Members of the CPI research group teach specialist research-led modules at both undergraduate and postgraduate level. Our teaching portfolio is supported by research generated knowledge that engages critically with issues of social change and policy within the creative industries at regional, national and global levels, and is under continuous innovation so that it stays relevant and offers graduates the skills they need to succeed. 

At undergraduate level CPI research underpins several modules on the Media Degree BA (Hons) | Edge Hill University, such as:

MED2328 Cultural Representations & the Media

In this Level Five module we look critically at the cultural and ideological constructions of media representations. Media representations are never neutral, they play important political, social and cultural roles. The module therefore asks: What is representation? How does representation function within contemporary media and culture? What role do stereotypes play in the construction of individual and group identities? Students have the opportunity to research and discuss gender, class, age, ethnicity, race, sexuality, national identity etc. with reference to a range of media representations, from that of ‘distant others’ in disaster news reports to the representation of silver love in Christmas films. 

MED3289 Politics & Censorship in Popular Culture

In this Level Six module students explore regulation and censorship, the history that defined the two concepts, the theoretical debates surrounding the subject, and several key case studies from popular culture (which include film, television, print and digital media, and other visual arts) that have been sites of contention. In this way, the module provides students with historical, contextual, academic and theoretical knowledge which will inform and develop their own opinions and attitudes towards media censorship and regulation in contemporary society.

Our research ethos has also shaped several modules on the Dance Degree | Study Degrees in Dance | Edge Hill University, Drama Degree | Drama University Courses | Edge Hill University and Musical Theatre Degree | BA Musical Theatre | Edge Hill University, among which:

PAR1301 and PAR2301 Applied, Community and Outreach Practice 1 and 2

In these project-based modules students are guided through the creation of a performative outreach project, via the study of performance interventions, their histories and practices, consequences and meanings. They enable students to study, devise and plan creative artistic practice and outreach in diverse cultural, social and political contexts and work with community, education and art groups.

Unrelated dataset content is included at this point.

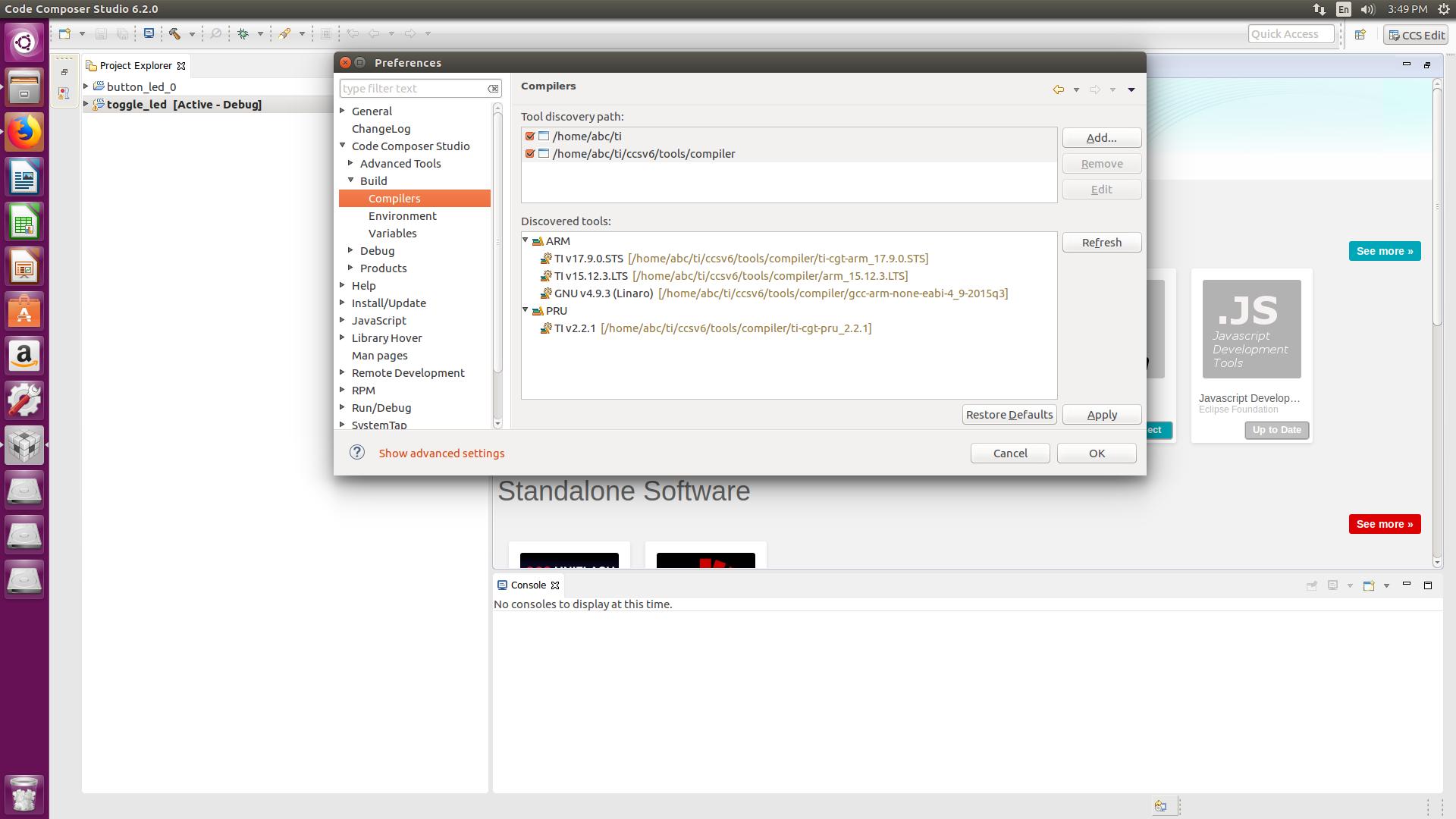The width and height of the screenshot is (1456, 819).
Task: Click the Debug bug toolbar icon
Action: point(243,33)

At postgraduate level, teaching on the Film and Media Masters Degree | MA | Edge Hill University is entirely driven by the team’s research, approaches and methodologies and includes modules such as: 

MDM4025 Media, Culture & Identities

This module provides a space to identify, discuss and critically evaluate questions of identity and to examine and problematize discourses around a range of liquid and in-flux identities. It engages with contemporary research-led discourses concerning ideology, the performativity of identity and the social and policy implications of media representations. Case studies range from ‘dangerous women’ in popular culture, to masculinities and lifestyle television, identities beyond the human, David Bowie and the recreation and performance of identity, colonialism and race from Jane Austen to booktubing, and undoing methodology through queer methodology and queer identity performance. 

MDM4006 Transnational Media

This module analyses the key roles media play in the transnationalisation and cosmopolitanisation of knowledges and experiences. It examines how media are used by and reflect the increasing transnational experiences of both audiences and media practitioners (and indeed prosumers). It approaches the topic of globalisation, then, from two distinct but complementary perspectives: one focused on the workings and assimilation processes of the cultural industries, and one interested in issues of identities, influenced by cultural studies. Mobility, hybridity, postcolonialism and especially issues of power are the theoretical lenses used to explore the relationship between transnational media production, circulation and consumption.